Good Resilience vs Bad Resilience – ON PRODUCT MANAGEMENT

Pretty much everyone agrees that resilience is good, especially in software. When one of a million external dependencies fails you don’t want your software falling over like a poorly designed tower.

So how could resilience possibly be bad? Resilience goes bad when an application gracefully – and silently – handles an error even though the error was really, really bad. (One of these examples came up at work today but I won’t say which one). And apologies to Jeff Lash.

Good Resilience: Your application is flexible enough to let users install it on machines that don’t exactly meet the minimum resource requirements. After all, let’s not be picky.

Bad Resilience: Your application is willing to let users install it on a machine that will run so poorly that it will make the application look bad. Users might say “Does it really need two gigabytes of memory? Really?” but if the application is using some sort of SQL-based database storage, yeah, it probably does. And when it runs like a dog? It’s your company’s fault.

Good Resilience: Your application doesn’t scream and crash when a file it expects to find isn’t present. Yay for not crashing.

Bad Resilience: When an expected file is missing, your application merrily continues along and provides the user with the wrong results. Like the previous example, the application is a bit too resilient.

Good Resilience: The application lets any user run it.

Bad Resilience: The application doesn’t check to see if the user has sufficient privilege to carry out the operation and indicates that something is missing when, in fact, it’s only missing because the user can’t access it. Windows apps may not care about this much, but for those “UNIX-Enterprise” apps, this can be a real headache.

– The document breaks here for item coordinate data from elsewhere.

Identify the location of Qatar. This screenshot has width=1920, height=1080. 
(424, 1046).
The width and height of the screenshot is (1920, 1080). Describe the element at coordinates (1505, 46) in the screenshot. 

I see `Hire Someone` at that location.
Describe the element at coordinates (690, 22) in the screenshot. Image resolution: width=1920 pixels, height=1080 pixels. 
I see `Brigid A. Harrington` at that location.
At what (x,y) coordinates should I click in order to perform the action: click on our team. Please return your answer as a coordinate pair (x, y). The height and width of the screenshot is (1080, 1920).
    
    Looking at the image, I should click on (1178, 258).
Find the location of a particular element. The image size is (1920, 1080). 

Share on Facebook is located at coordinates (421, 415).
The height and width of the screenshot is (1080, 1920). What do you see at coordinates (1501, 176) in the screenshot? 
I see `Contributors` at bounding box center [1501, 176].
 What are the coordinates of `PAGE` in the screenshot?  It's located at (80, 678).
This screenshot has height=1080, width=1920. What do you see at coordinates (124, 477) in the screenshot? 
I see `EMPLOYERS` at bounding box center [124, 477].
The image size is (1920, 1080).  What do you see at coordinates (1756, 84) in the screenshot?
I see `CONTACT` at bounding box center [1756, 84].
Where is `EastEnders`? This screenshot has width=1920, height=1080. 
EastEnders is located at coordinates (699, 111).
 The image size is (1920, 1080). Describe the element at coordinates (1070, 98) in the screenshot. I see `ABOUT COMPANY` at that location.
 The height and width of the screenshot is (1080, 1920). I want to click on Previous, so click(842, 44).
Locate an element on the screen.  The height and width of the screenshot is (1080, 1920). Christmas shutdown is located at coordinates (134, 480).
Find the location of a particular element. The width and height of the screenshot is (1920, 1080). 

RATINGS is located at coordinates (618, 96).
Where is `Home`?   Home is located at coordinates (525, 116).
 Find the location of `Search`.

Most of the time requirements capture what happens when all the stars align and everything works correctly. But spend some time with your pre- or post-sales field staff and it quickly becomes apparent that requirements also have to describe what should happen in bad situations that can be reliably predicted (or, more realistically, how the next version should handle the situations that have the field people pulling their hair out).